_Supplied material_.
## start

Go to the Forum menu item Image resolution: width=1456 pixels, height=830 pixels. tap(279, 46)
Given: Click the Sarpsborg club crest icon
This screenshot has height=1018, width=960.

## end
## start

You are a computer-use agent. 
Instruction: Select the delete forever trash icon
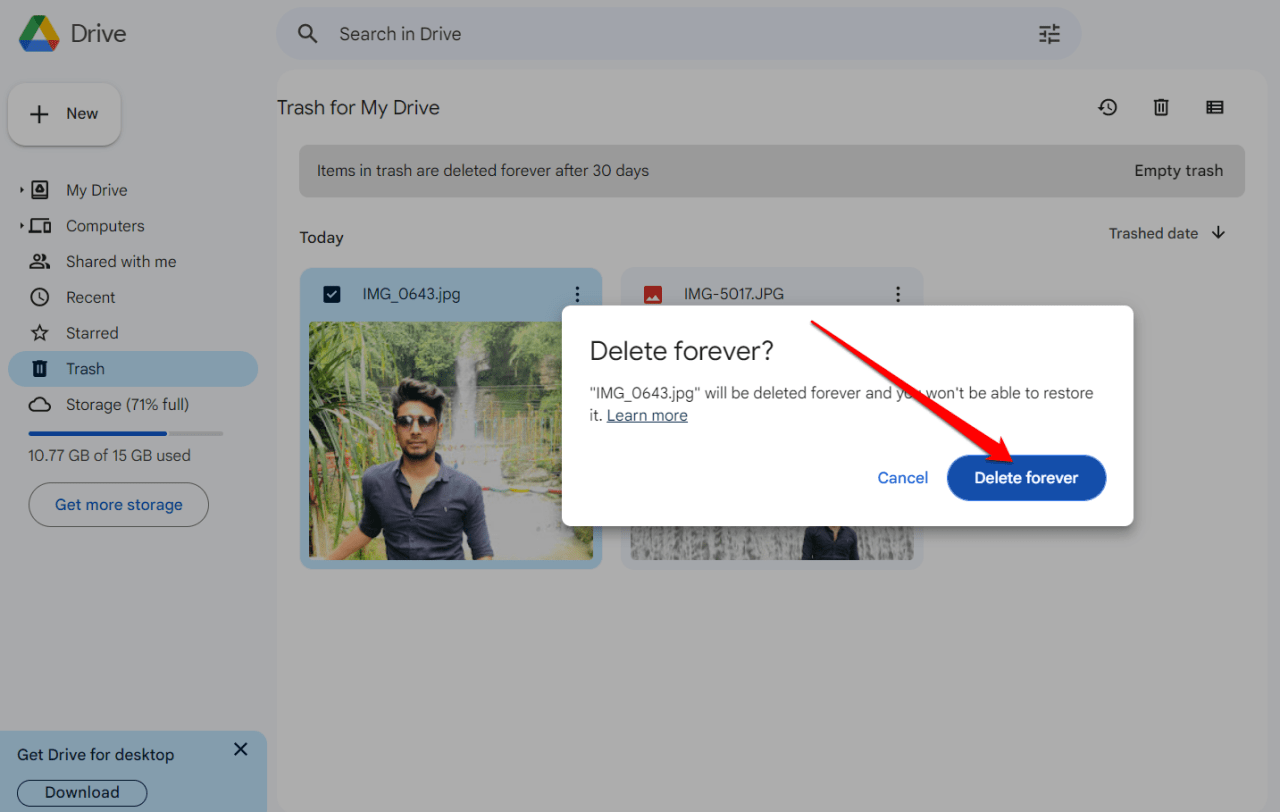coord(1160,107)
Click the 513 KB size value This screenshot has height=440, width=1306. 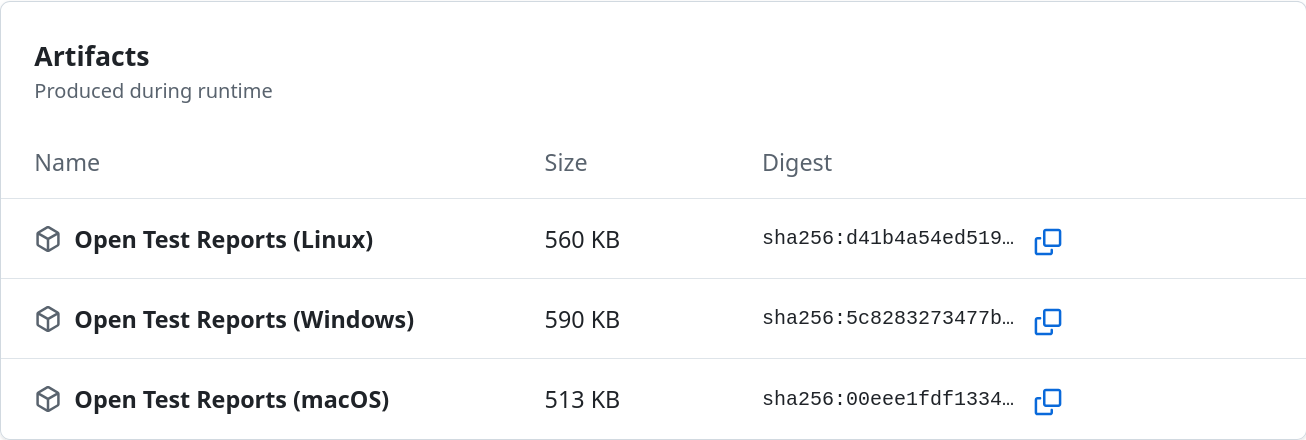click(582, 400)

## end
## start

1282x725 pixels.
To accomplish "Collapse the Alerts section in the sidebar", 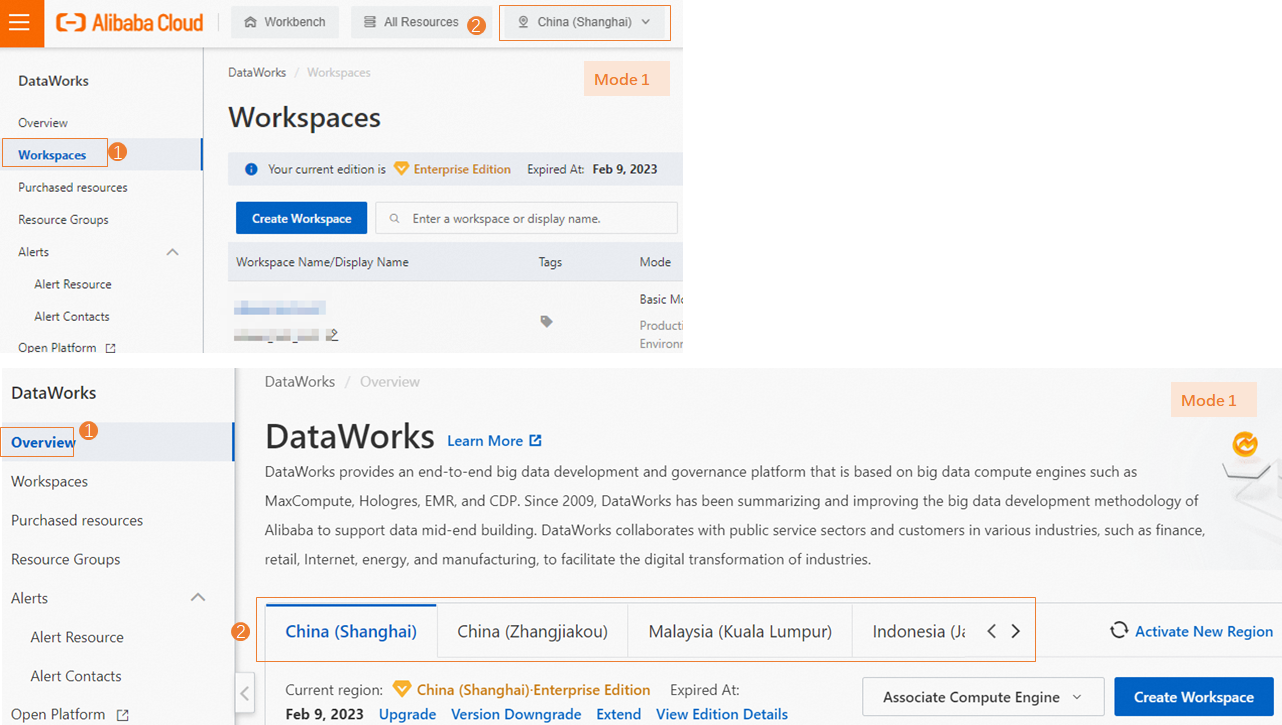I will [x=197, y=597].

## end

_To be done_. Copy out the listing from the line that has "Go to the Forum" through the line that has "This screenshot has height=1018, width=960.", replacing "crest" with "badge" and leaving everything else unchanged.

_The solution_.
Go to the Forum menu item Image resolution: width=1456 pixels, height=830 pixels. tap(279, 46)
Given: Click the Sarpsborg club badge icon
This screenshot has height=1018, width=960.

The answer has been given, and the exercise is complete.